目前,最常用的RNA纯化方法是使用异硫氰酸胍/酸性酚的一步法。异硫氰酸胍-苯酚法的基本过程是:先将样品(以动物的腺体或组织为例)放进匀浆器中加入异硫氰酸胍变性液进行匀浆裂解,再用酸性苯酚(水饱和酚)、氯仿抽提除去DNA和变性的蛋白质,最后用异丙醇沉淀出RNA。Trizol试剂是直接从细胞或组织中提取总RNA的试剂。它在破碎和溶解细胞时能保持RNA的完整性,裂解细胞并释放出RNA,酸性条件使RNA与DNA分离,加入氯仿后离心,样品分成水样层和有机层。RNA存在于水样层中。收集上面的水样层后,RNA可以通过异丙醇沉淀来还原。在除去水样层后,样品中的DNA和蛋白也能相继以沉淀的方式还原。乙醇沉淀能析出中间层的DNA,在有机层中加入异丙醇能沉淀出蛋白。其纯化DNA对于样品间标准化RNA的产量十分有用。Trizol试剂法进一步提高了RNA的提取能力,可以从多种组织和细胞中提取高质量的非降解RNA。该法甚至可以从最少100个细胞或1 mg组织中提取RNA。本实验就简单介绍Trizol Reagent(Total RNA Isolation Reagent)的使用方法。不同公司的RNA提取试剂盒具体的使用方法略有不同,可参照产品使用说明书。
实验用品
1.材料
斑马鱼胚胎或器官组织。
2.器材
体视显微镜,照相机,1 mL注射器,分光光度计,微量移液枪。
3.试剂
Trizol试剂、氯仿、异丙醇、75%乙醇(用DEPC-H2O配制)、DEPC处理后的蒸馏水。
实验程序
1.总RNA的提取
(1)样品处理:斑马鱼整体胚胎提取时,收集30个胚胎。提取成鱼组织中的总RNA时,在体视显微镜下摘出2~5尾斑马鱼相关组织(如卵巢、精巢、心脏、肠等组织),合并置于1.5 mL EP管中,加入1 mL Trizol,用1 mL注射器抽动管中液体,使胚胎或组织充分破碎。

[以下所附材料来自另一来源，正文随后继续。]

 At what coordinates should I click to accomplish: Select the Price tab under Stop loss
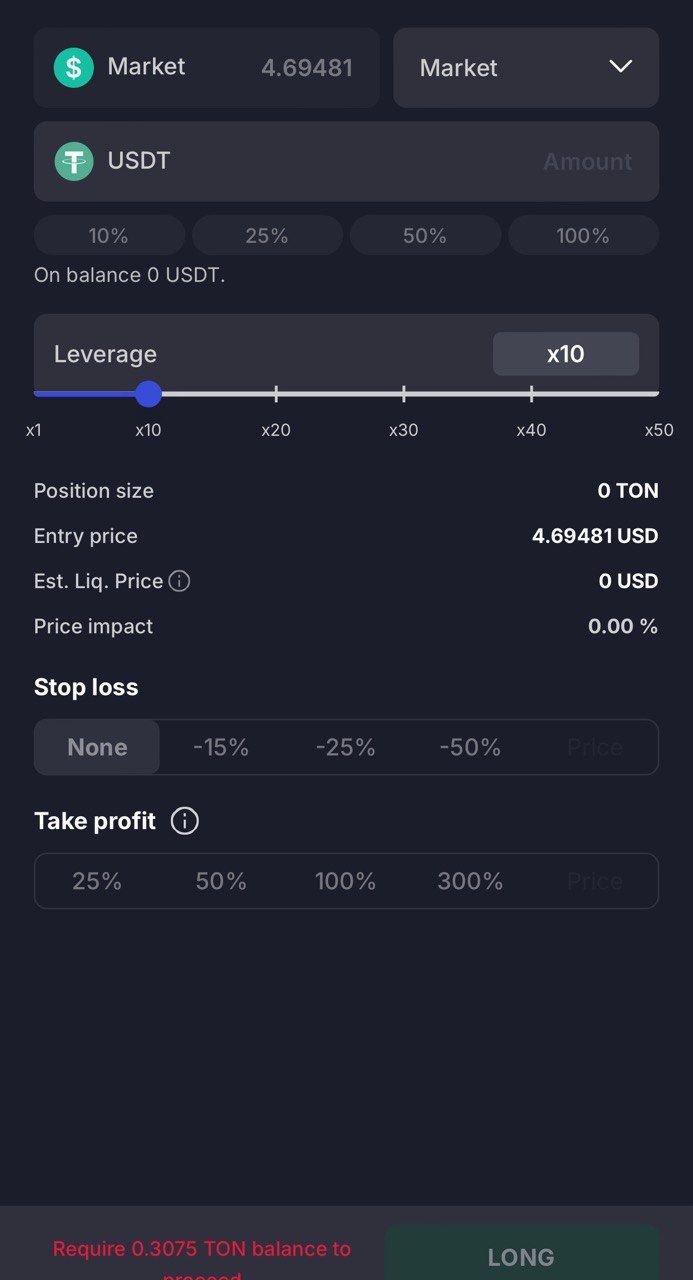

(2)RNA层分离:冰上放置5 min,加入200 μL的氯仿,4℃12 000 r/min离心10 min,取上清。
(3)沉淀:加入200 μL异丙醇,冰上放置10 min,4℃12 000 r/min离心15 min。
(4)洗净:弃去上清液,加入1 mL的75%乙醇(DEPC-H2O配制)洗涤,4℃下12 000 r/min离心5 min。(www.daowen.com)
(5)干燥与溶解:弃去上清液,干燥15 min,然后将RNA溶于50 μL DEPC-H2O中。取3 μL总RNA于1%的琼脂糖凝胶上电泳检测。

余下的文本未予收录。